And to be a man is to be something concrete, unitary and substantive: it is to be a thing, res. Now, we know what another man, the man Benedict Spinoza, the Portuguese Jew who was born and lived in Holland in the middle of the seventeenth century, wrote about the nature of things. The sixth proposition of Part III of his Ethics states: unaquaeque res, quatenus in se est, in suo esse perseverare conatur: that is, everything, in so far as it is in itself, strives to persevere in its own being. Everything in so far as it is in itself: that is, in so far as it is substance, for according to him substance is id quod in se est et per se concipitur, that which is in itself and is conceived by itself. And in the next proposition, the seventh, in the same part, he adds: conatus, quo unaquaeque res in suo esse perseverare conatur, nihil est praeter ipsius rei actualem essentiam, that is, the effort with which everything strives to persevere in its own being is nothing but the actual essence of the thing itself. This means that your essence, reader, and mine, and that of the man Spinoza, and that of the man Butler, and of the man Kant, and of every man who is a man, is nothing but the endeavor, the effort, which he makes to continue to be a man, not to die. And the proposition that follows these two, the eighth, states: conatus, quo unaquaeque res in suo esse perseverare conatur, nullum tempus finitum, sed indefinitum involvit, that is: the effort with which everything strives to persevere in its own being does not involve finite time, but indefinite time. That is to say: you, I, and Spinoza wish never to die, and this longing of ours never to die is our present essence. Nevertheless, this poor Portuguese Jew, exiled in the mists of Holland, could never succeed in believing in his own personal immortality, and all his philosophy was but a consolation invented to make up for lack of faith. Just as other men have a pain in their hand or foot, a heartache or a headache, so had Spinoza a God-ache. Unhappy man! Unhappy men, the rest of us!
And as for man, this thing—is he a thing? However absurd the question may seem, it is one that some men have asked. Not long ago a certain doctrine called Positivism was in vogue, a doctrine which wrought much good and much ill. And among the ills it wrought was the introduction of a method of analysis by which facts were pulverized, reduced to a dust of facts. Most of what Positivism labeled facts were really only fragments of facts. In the field of psychology its effect was deleterious. There were even scholastics who played at literature—I will not say philosophers who played at poetry, for a poet and a philosopher are twins, or perhaps even one and the same thing—and who carried the Positivist psychological analysis into the novel and the drama, where the principal task is to put concrete men, men of flesh and blood, into motion. And the Positivists, by dint of focusing on states of consciousness, made consciousness disappear. The same thing happened to them that is said often to happen in the examination and testing of certain complicated, organic, living chemical compounds when the reagents destroy the very body under examination and the only results obtained are the products of the object’s decomposition.
Taking as their point of departure the obvious fact that mutually contradictory states pass through our consciousness, they ended by no longer seeing consciousness itself, the I. To ask a man about his I is like asking him about his body.
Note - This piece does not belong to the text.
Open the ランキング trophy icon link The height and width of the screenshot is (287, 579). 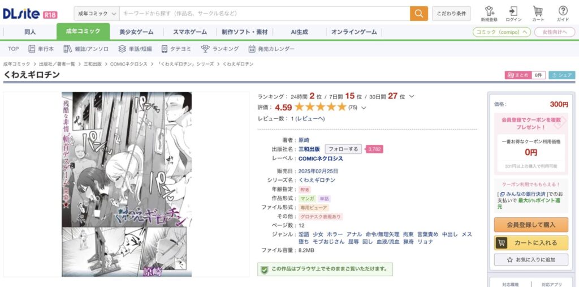[x=220, y=49]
And note that in speaking of the I, I speak of the concrete and personal I, not of the I of Fichte, but of Fichte himself, the man Fichte.
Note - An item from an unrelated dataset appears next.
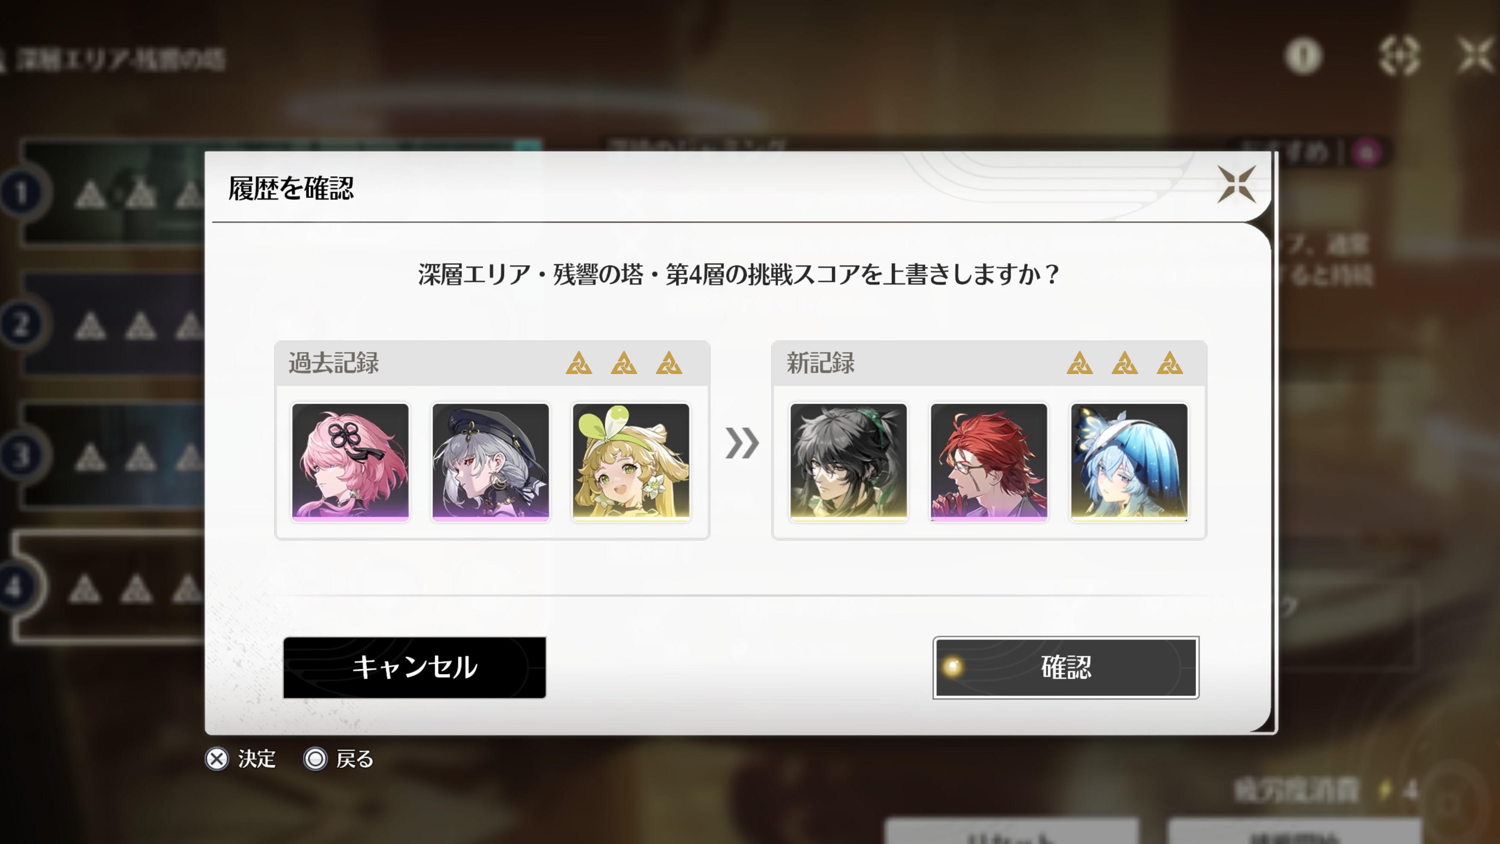
Task: Click the キャンセル cancel button
Action: [414, 667]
And that which determines a man, that which makes him a certain man, one man and not another, the man he is and not the man he is not, is a principle of unity and a principle of continuity. A principle of unity, first, in space, by virtue of his body, and next in action and intention. When we walk, one foot does not go forward and the other backward, nor when we look about us does one eye gaze to the North and the other to the South—as long as we are normal, that is. We are animated by some purpose at every moment in our life, and it is to this purpose that the synergy of our actions is directed, even though in the next instant we may alter our purpose. And in a certain sense a man is that much more a man the more unitary his action. There are people who follow a single course of action throughout their life, whatever their purpose may be.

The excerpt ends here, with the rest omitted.